We don’t know exactly why people who had an inguinal hernia repair at the Shouldice Hospital had a much lower rate of surgery for recurrence than those who had hernias repaired elsewhere in Ontario. Ultimately, there are only 3 possible explanations: patient selection, surgical technique, or perioperative care. Most likely, it is some combination of these factors.
Dr. Vinden suggests that patient selection largely explains the difference, and he may be correct. However, for selection alone to account for the extraordinary difference in surgical recurrences we observed, the influence of selection must be enormous. Even assuming that 30% of all patients seen at the Shouldice Hospital are rejected for surgery and have their hernia repairs done elsewhere, the recurrence rate among those patients would have to be nearly 14% to mask a “true” risk of recurrence that is equivalent to the surgical recurrence risk in general hospitals.
It is true that randomized trials do not support the use of the Shouldice technique for inguinal hernia repair, especially when compared to modern, tension-free repairs. Like Dr. Vinden, we do not believe that general surgeons should stop performing their usual technique of hernia repair — with which they are most skilled and confident — in favour of a repair that is notoriously difficult to perform well in typical practice settings.
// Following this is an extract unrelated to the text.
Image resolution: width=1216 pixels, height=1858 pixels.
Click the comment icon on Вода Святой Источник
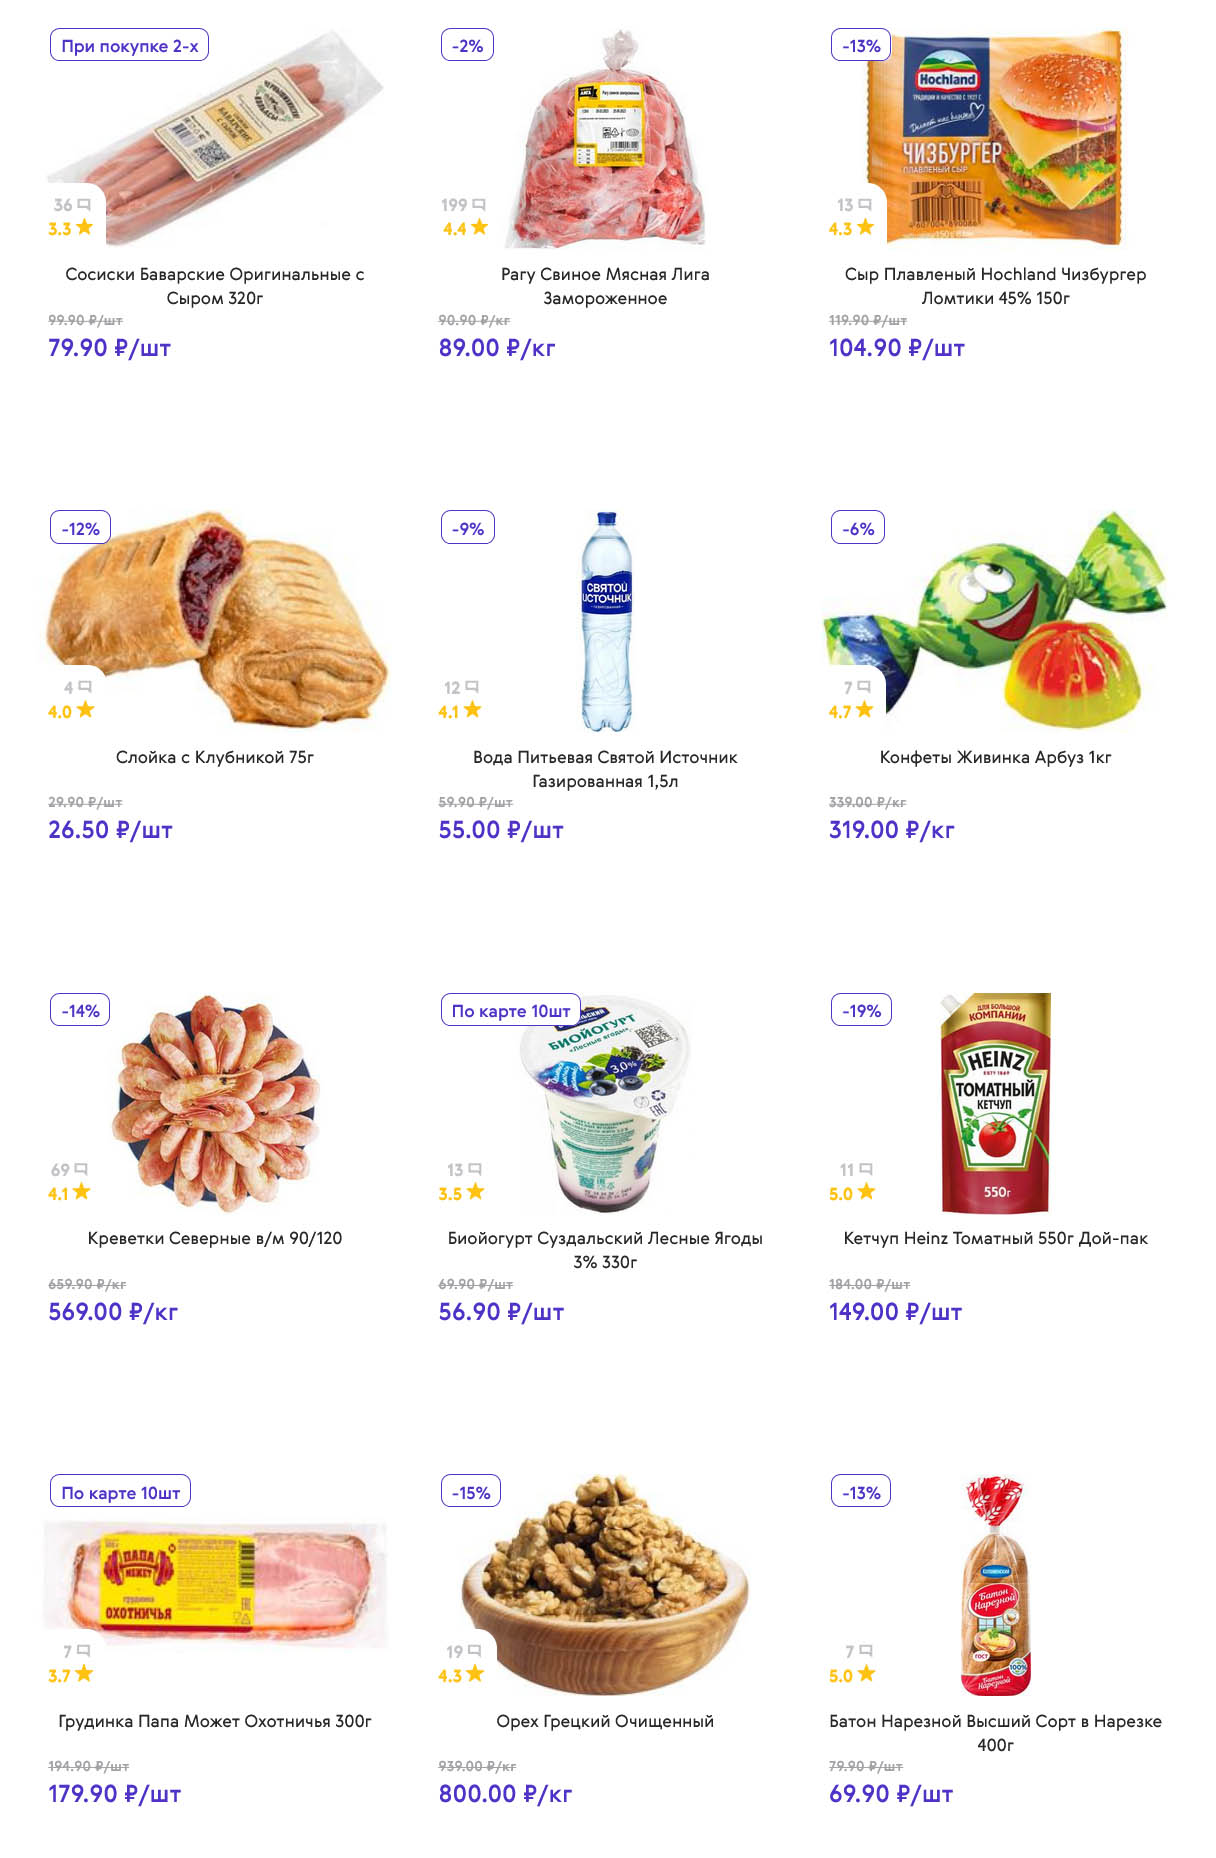coord(473,687)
We also agree that it is neither advisable nor feasible to regionalize a procedure as common as inguinal hernia repair to specialty hospitals.
On the other hand, it appears that much may be learned about inguinal hernia repair from large specialty hospitals — even if those lessons relate to issues such as how patient selection and preparation influence outcomes, and the value of focused expertise even in a relatively minor surgical procedure.